Reproduce verbatim the lines of the material below, starting at the line with "Español (118, 2505)" and ending at the line with "Post Sourcing Request (715, 76)", both inclusive; skip the rest.

━━━━━━━━

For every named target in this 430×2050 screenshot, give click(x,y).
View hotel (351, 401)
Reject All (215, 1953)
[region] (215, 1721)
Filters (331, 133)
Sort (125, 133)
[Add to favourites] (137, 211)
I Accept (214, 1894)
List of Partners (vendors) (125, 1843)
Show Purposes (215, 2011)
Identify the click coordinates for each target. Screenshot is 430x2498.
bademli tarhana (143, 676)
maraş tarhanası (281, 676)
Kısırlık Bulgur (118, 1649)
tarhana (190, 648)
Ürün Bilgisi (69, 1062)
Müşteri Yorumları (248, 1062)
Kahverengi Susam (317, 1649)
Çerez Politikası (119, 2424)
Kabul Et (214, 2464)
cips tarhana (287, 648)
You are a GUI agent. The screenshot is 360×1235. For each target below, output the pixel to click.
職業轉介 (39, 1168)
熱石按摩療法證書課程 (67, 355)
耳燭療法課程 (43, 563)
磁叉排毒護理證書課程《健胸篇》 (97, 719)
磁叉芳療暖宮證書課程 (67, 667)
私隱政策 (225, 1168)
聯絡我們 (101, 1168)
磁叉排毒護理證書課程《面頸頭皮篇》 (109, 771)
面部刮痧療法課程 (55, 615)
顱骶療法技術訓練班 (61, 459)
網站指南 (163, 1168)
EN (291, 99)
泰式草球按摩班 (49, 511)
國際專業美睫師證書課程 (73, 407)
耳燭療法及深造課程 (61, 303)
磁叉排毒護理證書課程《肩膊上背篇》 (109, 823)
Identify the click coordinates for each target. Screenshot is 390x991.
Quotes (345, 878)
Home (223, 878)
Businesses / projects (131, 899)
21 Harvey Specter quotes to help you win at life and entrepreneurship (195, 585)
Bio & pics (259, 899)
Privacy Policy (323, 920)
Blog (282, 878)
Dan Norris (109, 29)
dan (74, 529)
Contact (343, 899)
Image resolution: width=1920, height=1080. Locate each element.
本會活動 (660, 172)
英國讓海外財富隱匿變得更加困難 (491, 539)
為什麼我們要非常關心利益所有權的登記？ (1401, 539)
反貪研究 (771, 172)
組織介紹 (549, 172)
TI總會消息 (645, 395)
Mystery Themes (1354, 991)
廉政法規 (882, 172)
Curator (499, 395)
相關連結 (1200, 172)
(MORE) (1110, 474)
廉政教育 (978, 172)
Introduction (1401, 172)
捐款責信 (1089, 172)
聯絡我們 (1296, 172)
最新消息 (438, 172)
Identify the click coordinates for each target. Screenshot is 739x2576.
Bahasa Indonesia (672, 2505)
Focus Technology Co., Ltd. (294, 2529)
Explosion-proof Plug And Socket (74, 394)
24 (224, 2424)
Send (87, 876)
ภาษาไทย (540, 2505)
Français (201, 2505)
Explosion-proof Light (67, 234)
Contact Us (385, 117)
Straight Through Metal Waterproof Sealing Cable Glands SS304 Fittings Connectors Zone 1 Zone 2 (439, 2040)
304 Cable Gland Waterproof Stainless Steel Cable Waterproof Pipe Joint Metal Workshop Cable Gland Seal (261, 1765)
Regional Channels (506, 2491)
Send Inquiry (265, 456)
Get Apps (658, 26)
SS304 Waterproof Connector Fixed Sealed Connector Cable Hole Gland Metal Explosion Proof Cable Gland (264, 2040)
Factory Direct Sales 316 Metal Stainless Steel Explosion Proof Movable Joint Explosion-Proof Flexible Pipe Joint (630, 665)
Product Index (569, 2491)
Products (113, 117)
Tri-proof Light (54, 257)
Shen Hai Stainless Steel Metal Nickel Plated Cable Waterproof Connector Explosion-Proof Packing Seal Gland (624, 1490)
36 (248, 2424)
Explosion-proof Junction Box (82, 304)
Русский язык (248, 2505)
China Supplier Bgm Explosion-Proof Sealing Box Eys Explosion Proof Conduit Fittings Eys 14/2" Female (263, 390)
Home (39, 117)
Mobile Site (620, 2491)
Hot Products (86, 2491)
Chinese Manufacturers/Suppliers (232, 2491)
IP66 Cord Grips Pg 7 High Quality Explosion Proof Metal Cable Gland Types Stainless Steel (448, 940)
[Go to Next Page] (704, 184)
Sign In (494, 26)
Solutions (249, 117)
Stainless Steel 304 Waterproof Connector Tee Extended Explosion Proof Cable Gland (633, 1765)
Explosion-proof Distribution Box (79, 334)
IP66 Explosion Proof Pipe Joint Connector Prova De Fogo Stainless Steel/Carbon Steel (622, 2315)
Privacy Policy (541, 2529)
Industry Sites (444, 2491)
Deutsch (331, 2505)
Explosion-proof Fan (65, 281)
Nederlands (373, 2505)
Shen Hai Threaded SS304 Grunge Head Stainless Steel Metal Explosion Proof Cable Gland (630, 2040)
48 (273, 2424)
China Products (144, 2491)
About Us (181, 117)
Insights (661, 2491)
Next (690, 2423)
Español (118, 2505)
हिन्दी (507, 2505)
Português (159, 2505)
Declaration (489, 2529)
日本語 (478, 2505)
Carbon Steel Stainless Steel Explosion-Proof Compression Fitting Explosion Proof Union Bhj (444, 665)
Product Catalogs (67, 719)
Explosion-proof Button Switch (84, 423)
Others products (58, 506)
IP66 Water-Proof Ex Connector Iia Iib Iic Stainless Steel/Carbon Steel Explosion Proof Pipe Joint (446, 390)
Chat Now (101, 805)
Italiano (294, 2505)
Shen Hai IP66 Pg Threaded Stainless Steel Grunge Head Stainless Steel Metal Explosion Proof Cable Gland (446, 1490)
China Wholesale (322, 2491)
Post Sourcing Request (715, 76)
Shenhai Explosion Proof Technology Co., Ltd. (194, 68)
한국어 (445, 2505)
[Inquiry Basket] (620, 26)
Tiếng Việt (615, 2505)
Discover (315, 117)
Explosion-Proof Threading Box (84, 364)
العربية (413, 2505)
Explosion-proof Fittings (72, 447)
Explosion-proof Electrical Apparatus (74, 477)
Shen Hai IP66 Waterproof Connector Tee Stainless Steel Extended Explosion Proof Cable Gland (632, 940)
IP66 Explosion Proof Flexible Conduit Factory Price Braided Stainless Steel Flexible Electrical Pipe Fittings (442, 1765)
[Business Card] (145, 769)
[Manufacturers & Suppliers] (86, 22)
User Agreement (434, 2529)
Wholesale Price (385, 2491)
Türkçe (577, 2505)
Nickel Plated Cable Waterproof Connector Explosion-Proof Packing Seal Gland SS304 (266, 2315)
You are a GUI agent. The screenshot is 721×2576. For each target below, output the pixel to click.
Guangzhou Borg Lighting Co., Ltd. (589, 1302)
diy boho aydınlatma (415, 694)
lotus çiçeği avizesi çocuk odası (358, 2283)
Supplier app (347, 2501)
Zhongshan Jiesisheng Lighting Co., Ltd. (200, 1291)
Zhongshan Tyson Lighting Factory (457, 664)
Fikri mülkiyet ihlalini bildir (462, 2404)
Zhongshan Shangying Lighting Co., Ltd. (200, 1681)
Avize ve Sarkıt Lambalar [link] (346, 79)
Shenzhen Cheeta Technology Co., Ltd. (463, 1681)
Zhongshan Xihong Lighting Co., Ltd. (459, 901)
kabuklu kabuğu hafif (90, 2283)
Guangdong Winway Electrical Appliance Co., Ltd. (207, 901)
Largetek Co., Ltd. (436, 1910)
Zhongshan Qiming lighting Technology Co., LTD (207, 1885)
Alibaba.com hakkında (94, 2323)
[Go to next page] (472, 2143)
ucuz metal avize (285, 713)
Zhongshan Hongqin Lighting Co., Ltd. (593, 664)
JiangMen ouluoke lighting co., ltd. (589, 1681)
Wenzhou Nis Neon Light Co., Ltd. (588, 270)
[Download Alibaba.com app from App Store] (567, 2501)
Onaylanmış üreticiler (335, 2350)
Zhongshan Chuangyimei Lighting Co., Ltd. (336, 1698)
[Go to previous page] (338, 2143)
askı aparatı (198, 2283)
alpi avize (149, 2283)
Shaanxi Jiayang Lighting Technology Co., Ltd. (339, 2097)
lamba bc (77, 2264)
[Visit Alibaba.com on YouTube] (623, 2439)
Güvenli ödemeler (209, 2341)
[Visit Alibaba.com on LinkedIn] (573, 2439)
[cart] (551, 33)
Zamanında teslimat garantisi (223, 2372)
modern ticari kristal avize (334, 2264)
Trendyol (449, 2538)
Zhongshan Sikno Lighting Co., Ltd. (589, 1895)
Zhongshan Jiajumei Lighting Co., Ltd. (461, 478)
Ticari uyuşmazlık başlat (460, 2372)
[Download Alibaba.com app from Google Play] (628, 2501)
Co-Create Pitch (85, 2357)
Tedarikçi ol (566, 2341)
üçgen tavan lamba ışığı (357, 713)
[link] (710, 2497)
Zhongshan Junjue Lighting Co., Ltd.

━━━━━━━━

▶ [Written reply]
Español (118, 2505)
हिन्दी (507, 2505)
Português (159, 2505)
Declaration (489, 2529)
日本語 (478, 2505)
Carbon Steel Stainless Steel Explosion-Proof Compression Fitting Explosion Proof Union Bhj (444, 665)
Product Catalogs (67, 719)
Explosion-proof Button Switch (84, 423)
Others products (58, 506)
IP66 Water-Proof Ex Connector Iia Iib Iic Stainless Steel/Carbon Steel Explosion Proof Pipe Joint (446, 390)
Chat Now (101, 805)
Italiano (294, 2505)
Shen Hai IP66 Pg Threaded Stainless Steel Grunge Head Stainless Steel Metal Explosion Proof Cable Gland (446, 1490)
China Wholesale (322, 2491)
Post Sourcing Request (715, 76)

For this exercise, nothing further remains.